__Provided text__
= = =

I’ve only gone out on Black Friday — the massive shopping “holiday” that takes place on the day after Thanksgiving — once. It was shortly after I got married. My wife and I went to the local Kohl’s, found some items we liked with reduced prices. We never purchased those items, because we decided we had better things to do with our Friday than wait in a line that wrapped all the way around the store’s interior. We put the items back and left.
However, there are plenty of people who are perfectly willing to get up before the crack of dawn, trek from store to store, wait in longer-than-long lines, and spend lots of money. (Nearly 230 million consumers spent a record $52.4 billion during 2011’s Black Friday weekend.) But why do we do it? Why do we get up so early? Why do we go from store to store in order to take advantage of deals that, as it turns out, may not be deals after all? Why do we put ourselves at risk of potential Black Friday violence and stampedes?
Enter science. The Atlantic Wire‘s Rebecca Greenfield points out three scientific explanations for our Black Friday behavior:
- When some people receive coupons, they experience increased levels of oxytocin, a hormone associated with feelings of love and trust. This creates the feeling of entering into a relationship with the coupon providers, something that we, as social creatures, value.
- Waiting in those nigh-endless lines might be torturous for people like me, but for others, it reinforces feelings of tradition and ritual.
- The possibility of having to run through stores on Black Friday and snatch up your desired items, which grow all the more scarce as the day unfolds, before anyone else can get them, creates a feeling of excitement in some.
The people who choose to partake in Black Friday, will likely associate many of its aspects with positive feelings. In fact, the day doesn’t evoke angry or related emotions for many of its participants, found an study from Eastern Illinois University. The researchers observed consumer behaviors and emotions on that day and, as you can see below, calmness, happiness, and courteousness ranked higher than anger and anxiety.
There’s no doubt that stores know about the effects that Greenfield lists in her article; it’s no secret that stores use numerous tricks and tactics to manipulate consumers into spending more money. Knowing about these tactics, and the various biological and psychological responses that we can’t consciously control but that can be so easily triggered by external forces, may be the first step to wresting some control from an otherwise out of control day.

= = =

__Given records__

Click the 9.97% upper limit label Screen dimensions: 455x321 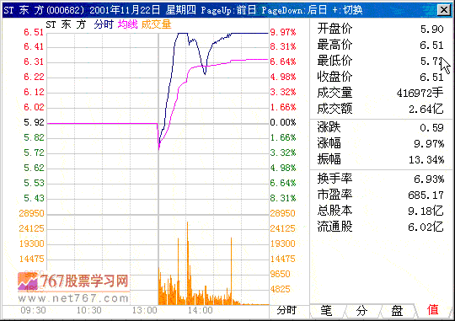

= = =

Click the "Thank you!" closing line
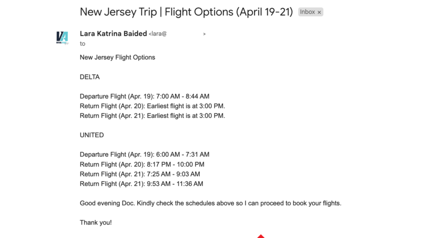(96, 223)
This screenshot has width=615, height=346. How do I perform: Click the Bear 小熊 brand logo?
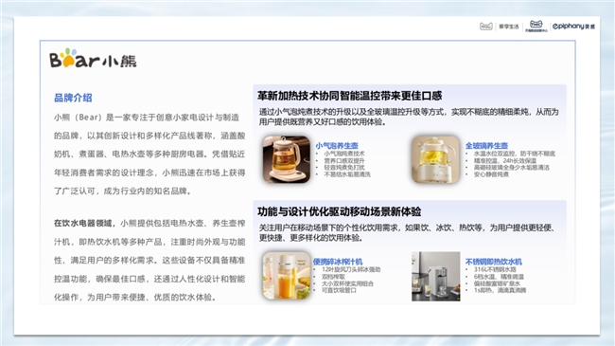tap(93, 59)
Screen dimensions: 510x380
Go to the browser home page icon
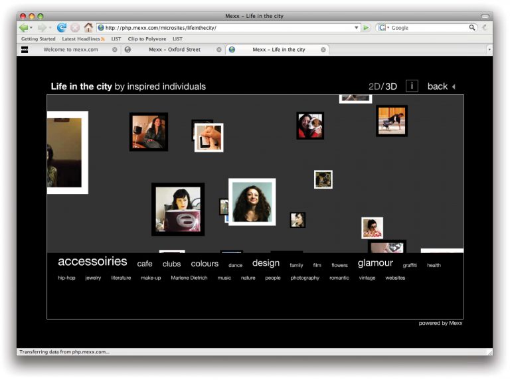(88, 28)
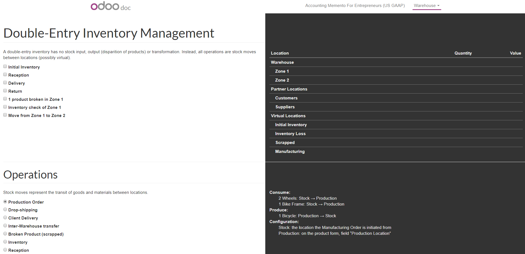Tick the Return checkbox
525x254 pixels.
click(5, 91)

= = =

__Exercise aim__
Repeat the part of the Black Friday piece that begins at the words "- Waiting in" and stops after the words "excitement in some.". The data comes from a separate source unrelated to the Black Friday piece.

__Your solution__
- Waiting in those nigh-endless lines might be torturous for people like me, but for others, it reinforces feelings of tradition and ritual.
- The possibility of having to run through stores on Black Friday and snatch up your desired items, which grow all the more scarce as the day unfolds, before anyone else can get them, creates a feeling of excitement in some.